## Requirement
Please output the StarCrawlers text below verbatim, from "2017 video game" up to and including "Steam or GOG.".

- Developer: Juggernaut Games
- Publisher: Juggernaut Games
- Composer: Ben Prunty
- Engine: Unity
- Platforms: Microsoft Windows, OS X, SteamOS
- Release: WW: 24 May 2017;
- Genre: Role-playing
- Mode: Single-player

= StarCrawlers =

2017 video game

StarCrawlers is a dungeon crawler and role-playing game that was released for Windows, macOS, and SteamOS on 24 May 2017. It was the first game produced by Juggernaut Games, which funded it using a Kickstarter. It is set in a sci-fi universe with cyberpunk elements, and features a mixture of pre-built and procedurally generated content. The game aims to revitalise dungeon-crawlers as a genre, billing itself as a "modern take on a classic cRPG dungeon crawler", and is available on Steam or GOG.

==Plot==
The player begins the game by docking with STIX (Station Terminus IX), a space station that later forms the game's hub; the player then begins a practice "crawl" to prove their mettle. From there, they take on a variety of missions set by mega-corporations, such as stealing goods, spying on rivals, and assassinating people.

==Gameplay==
StarCrawlers is a dungeon crawler that features a first-person perspective and a turn-based combat system. The game revolves around STIX, where "missions" are assigned and players can rest and buy equipment. These missions make up the dungeon-crawling portion of the game and are divided into procedurally-generated missions and pre-made missions that advance the story; the procedurally-generated missions make up a large majority. While combat is turn-based, non-combat gameplay, such as puzzles, takes place in real-time. The combat is based on a "time-unit" system, where different actions take up different amounts of time units; it also can involve up to four player characters (though you start the game with only one), each which has a different set of skills; these are dictated by their character class, but a player can choose different skills within a given class. A faction system based around maintaining different corporations also exists.

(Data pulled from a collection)
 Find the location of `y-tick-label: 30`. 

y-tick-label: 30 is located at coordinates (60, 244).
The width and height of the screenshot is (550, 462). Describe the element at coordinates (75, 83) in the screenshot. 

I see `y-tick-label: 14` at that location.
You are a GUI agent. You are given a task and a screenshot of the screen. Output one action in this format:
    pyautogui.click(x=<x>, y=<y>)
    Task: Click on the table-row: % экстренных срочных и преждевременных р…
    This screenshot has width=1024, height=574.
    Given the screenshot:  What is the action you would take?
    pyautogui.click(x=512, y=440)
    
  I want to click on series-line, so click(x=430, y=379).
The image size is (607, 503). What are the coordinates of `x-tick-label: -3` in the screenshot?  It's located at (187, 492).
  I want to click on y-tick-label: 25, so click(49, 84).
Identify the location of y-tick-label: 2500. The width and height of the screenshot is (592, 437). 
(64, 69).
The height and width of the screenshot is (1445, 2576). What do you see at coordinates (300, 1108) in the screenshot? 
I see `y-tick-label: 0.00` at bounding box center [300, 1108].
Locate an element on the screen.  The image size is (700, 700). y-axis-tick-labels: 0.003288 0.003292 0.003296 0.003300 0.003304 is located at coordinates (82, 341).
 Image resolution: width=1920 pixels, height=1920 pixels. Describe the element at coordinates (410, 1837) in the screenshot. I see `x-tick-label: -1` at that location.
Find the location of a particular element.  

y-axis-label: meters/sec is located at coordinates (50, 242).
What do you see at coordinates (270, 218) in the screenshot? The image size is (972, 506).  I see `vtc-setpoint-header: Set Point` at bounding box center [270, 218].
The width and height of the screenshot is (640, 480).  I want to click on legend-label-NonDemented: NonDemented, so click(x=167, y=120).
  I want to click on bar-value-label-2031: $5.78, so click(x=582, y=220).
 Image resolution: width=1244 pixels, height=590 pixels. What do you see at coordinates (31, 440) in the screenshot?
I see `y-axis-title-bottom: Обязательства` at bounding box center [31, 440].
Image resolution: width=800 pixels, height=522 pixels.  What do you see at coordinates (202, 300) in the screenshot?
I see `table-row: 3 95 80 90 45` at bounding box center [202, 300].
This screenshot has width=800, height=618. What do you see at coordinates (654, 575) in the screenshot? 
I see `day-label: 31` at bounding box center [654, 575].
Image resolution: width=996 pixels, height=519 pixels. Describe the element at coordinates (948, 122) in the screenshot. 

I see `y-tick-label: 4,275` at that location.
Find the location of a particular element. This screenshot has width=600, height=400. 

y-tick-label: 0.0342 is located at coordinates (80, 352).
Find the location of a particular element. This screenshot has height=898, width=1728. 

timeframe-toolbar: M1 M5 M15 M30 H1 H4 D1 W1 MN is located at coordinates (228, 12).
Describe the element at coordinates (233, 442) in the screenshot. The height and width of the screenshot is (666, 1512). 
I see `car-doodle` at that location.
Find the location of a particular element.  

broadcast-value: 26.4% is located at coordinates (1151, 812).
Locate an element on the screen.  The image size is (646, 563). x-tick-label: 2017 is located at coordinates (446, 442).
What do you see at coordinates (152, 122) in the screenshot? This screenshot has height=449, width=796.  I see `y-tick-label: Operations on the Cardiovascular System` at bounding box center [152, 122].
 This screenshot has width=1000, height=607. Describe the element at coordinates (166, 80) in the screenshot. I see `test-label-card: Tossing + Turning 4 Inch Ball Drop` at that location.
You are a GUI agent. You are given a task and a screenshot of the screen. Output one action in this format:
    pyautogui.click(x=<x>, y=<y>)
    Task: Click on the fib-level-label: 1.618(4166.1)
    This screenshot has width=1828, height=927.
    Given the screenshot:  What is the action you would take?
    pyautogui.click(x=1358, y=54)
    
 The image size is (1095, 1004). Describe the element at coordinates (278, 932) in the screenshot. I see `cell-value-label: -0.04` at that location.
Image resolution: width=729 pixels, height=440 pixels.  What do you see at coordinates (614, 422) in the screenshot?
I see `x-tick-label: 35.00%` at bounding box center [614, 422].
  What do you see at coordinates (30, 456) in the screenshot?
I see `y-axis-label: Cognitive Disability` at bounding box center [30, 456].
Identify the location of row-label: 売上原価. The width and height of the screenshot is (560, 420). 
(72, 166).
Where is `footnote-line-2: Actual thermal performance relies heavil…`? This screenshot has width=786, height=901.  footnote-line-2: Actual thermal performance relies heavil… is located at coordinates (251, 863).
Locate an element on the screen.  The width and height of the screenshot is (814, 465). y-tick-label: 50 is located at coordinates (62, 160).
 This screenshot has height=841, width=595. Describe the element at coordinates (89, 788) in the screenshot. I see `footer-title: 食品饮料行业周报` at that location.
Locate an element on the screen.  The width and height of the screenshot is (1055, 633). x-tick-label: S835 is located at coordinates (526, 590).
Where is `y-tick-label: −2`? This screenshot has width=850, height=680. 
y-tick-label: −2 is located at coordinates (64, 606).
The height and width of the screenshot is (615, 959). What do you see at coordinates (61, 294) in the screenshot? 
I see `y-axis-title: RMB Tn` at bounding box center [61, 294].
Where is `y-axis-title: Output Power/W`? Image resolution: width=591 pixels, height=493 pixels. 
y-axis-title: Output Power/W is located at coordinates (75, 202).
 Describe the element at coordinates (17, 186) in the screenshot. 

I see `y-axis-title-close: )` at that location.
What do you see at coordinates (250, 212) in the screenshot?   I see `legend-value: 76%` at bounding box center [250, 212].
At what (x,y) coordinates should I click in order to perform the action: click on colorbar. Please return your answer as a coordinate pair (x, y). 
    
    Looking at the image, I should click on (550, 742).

## Answer area
2017 video game

StarCrawlers is a dungeon crawler and role-playing game that was released for Windows, macOS, and SteamOS on 24 May 2017. It was the first game produced by Juggernaut Games, which funded it using a Kickstarter. It is set in a sci-fi universe with cyberpunk elements, and features a mixture of pre-built and procedurally generated content. The game aims to revitalise dungeon-crawlers as a genre, billing itself as a "modern take on a classic cRPG dungeon crawler", and is available on Steam or GOG.